I went to business school in the early 2000s, and there was nothing like that. We did talk about Welch, of course, but not as any kind of hero - just an example with plusses and minuses. People tend to think of B-Schools as places where normal people are perverted into sociopaths, but it's not the case. They teach (or try to) good, solid, defensible practices. The sociopaths who come out of business school (and I knew a few of them) were that way when they went in - and they went in to learn to hone their sociopathy to a razor's edge. One key benefit I got from B-Skool was learning to ID those people and avoid them.

But the rest of this is spot on. Capitalism as we practice it carries perverse incentives - one being that a company that ignored Wall St. and planned for long-term stability that was sustainable would be sued by someone who would see it, buy stock, and then sue because the management was negligent in its fiduciary duty to maximize shareholder value in the immediate term.
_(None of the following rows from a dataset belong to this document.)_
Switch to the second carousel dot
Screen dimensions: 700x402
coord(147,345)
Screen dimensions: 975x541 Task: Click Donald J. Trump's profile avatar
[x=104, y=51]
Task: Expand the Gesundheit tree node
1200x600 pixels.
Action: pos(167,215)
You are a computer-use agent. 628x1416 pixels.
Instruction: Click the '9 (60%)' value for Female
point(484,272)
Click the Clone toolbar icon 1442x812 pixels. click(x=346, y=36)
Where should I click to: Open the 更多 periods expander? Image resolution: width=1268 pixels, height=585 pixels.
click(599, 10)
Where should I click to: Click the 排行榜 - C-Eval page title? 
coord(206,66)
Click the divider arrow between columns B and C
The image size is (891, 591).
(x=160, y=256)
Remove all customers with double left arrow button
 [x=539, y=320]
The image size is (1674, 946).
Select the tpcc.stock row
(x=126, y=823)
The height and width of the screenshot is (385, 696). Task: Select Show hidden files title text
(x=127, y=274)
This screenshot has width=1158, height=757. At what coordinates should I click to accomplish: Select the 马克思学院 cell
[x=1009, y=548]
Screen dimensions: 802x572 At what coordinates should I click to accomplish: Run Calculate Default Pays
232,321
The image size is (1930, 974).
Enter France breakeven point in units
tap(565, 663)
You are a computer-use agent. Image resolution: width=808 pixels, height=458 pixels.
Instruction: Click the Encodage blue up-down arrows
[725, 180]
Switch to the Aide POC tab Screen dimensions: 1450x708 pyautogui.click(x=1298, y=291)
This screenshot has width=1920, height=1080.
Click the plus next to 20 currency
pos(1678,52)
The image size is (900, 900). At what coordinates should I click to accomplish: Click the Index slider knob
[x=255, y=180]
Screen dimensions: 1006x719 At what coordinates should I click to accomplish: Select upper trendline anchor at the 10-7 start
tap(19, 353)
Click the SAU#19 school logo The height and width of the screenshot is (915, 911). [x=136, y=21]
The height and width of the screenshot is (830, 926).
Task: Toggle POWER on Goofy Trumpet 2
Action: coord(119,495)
The "inflation" we see today is not classic inflation - it's simply raising prices past what the market will bear and finding out just how much you can gouge people for before your profit starts to fall again. There is *no* true sense of community in America today - there are those grabbing all the money they can and stuffing it into a flight bag a la the unlamented ex-President of Afghanistan, and those standing around wondering what's happening and coming to the conclusion that it must somehow be Joe Biden's fault.